Meet the mechanics of II MHG
CAMP FALLUJAH, Iraq (Aug. 19, 2005) -- Mechanics attached to motor transport, Headquarters Group, II MEF (Forward) are pulling more than their fair share when it comes to the War on Terrorism.
With terrorist activities targeted at military convoys, it’s important that vehicles remain in top shape for the roads of Iraq. Each part must work correctly with the next in order to help get Marines and soldiers back home safely.
The mechanics, almost all of whom worked together at Marine Corps Base Camp Lejeune, N.C., before coming to Iraq in early March, agree that they have benefited from their deployment.
“This is my first deployment,” said Lance Cpl. Benjamin A. Lantz, a 22-year-old mechanic. “I wasn’t expecting to work like this, but everything is so much more hands on. Iraq gives [me] an opportunity to become a better mechanic because there are so many vehicles out here.”
Coming to Iraq changed the mission of the group.
“Instead of filling duties or going to retirement ceremonies, these guys are learning hands on the importance of fixing a vehicle,” said Staff Sgt. Reller, maintenance chief, II MHG, II MEF (FWD).
Lantz didn’t know what to expect before arriving.
“I thought we’d be living in tents and be bored out of our mind,” he said. “Luckily, we’re not living in tents, but we’re definitely not bored. We’re really busy.”
Working on vehicles ranging from five to seven tons, M998’s and up-armored humvees, there is a wide variety of problems that arise.
“We work on the trucks at the second echelon level,” said Lantz, a Muncie, Ind., native. “That basically means that anything someone can fix on their own [privately owned vehicle], we can fix here.”
Lantz isn’t completely satisfied with his job though.
“I want to do more,” he said. “I love being a mechanic and I really want to go to school when I get back to be able to work at a higher echelon. I joined the Marine Corps to do this.”
The higher the echelon, Lantz explained, means the more a mechanic gets to do with a vehicle.
“For example,” he said, “third echelon gets to take an engine out and fourth would get to rebuild an engine. That’s what I want to do.”

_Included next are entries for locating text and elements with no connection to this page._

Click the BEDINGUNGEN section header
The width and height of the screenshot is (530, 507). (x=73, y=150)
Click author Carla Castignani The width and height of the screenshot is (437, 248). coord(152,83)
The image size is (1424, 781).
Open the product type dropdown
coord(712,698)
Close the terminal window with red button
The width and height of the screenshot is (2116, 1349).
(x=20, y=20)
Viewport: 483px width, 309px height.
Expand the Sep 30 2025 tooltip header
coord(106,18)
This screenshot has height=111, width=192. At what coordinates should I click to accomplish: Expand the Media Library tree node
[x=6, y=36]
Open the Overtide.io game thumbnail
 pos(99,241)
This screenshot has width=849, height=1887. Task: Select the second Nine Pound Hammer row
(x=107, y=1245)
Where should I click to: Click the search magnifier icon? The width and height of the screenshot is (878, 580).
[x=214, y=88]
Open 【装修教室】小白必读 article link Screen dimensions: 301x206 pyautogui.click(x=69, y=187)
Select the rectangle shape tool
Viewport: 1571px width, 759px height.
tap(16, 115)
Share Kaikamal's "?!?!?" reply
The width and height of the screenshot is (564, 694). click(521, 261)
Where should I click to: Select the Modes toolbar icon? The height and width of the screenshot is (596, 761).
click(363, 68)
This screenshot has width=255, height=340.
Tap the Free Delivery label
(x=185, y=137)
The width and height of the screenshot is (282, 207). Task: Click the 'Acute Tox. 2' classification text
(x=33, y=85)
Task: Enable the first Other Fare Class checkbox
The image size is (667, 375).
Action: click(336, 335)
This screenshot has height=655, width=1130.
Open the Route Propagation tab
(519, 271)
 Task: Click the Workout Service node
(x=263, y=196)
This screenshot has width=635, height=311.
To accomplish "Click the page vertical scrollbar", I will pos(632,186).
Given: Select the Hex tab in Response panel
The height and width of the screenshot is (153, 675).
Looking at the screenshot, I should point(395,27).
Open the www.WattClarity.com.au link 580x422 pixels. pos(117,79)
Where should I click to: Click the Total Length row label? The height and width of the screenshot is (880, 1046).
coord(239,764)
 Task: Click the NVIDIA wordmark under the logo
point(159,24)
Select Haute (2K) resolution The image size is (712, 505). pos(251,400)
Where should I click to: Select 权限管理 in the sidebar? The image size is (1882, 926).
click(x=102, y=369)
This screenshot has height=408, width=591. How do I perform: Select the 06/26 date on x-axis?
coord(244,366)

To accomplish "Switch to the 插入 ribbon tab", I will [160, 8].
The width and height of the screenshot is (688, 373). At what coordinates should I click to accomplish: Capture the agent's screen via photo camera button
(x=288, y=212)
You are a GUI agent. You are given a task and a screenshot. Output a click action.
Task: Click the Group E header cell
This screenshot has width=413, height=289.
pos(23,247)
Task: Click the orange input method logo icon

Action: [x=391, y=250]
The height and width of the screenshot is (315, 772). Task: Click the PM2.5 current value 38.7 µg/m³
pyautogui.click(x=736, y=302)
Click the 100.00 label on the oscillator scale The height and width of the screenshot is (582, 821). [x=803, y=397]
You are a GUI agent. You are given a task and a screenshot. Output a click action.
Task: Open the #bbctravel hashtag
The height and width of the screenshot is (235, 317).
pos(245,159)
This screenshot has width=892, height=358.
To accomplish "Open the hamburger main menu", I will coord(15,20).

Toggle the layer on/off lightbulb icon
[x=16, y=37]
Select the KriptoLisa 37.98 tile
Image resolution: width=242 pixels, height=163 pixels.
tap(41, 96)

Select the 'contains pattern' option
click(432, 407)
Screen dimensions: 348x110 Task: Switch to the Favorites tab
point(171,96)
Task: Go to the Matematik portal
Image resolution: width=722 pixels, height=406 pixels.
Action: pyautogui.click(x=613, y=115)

Reller, a Holland, Ind. native, said the team has fixed more than 450 vehicles of various types since they’ve been here.
“Considering ‘by the book’ turnaround time is between five and 10 days, we’re doing pretty good,” he said. “We have a turnaround time of about two days.”
II MHG mechanics fix vehicles from nine different units, which can easily add up for the 20-man force.
“We work with MHG, civil affairs, military police, personal security detachment, intelligence battalion, force protection battalion, and the Iraqi Security Forces,” explained Reller. “That’s not even all of them. And we’ve kept all of our units above 90 percent readiness.”
A morale booster for the mechanics is understanding the importance of their job.
“If the trucks are messed up, more Marines die,” said Lance Cpl. Goddeau, of Ballston Spa, New York. “Then it’d be our fault.”
“We help protect lives,” said Cpl. Fletcher, a Cleveland native. “It’s just part of the job.”
Reller is proud of the work his Marines are doing.
“They’ve been doing an outstanding job,” he said. “The guys work from 8 a.m. until midnight sometimes and give 100 percent.”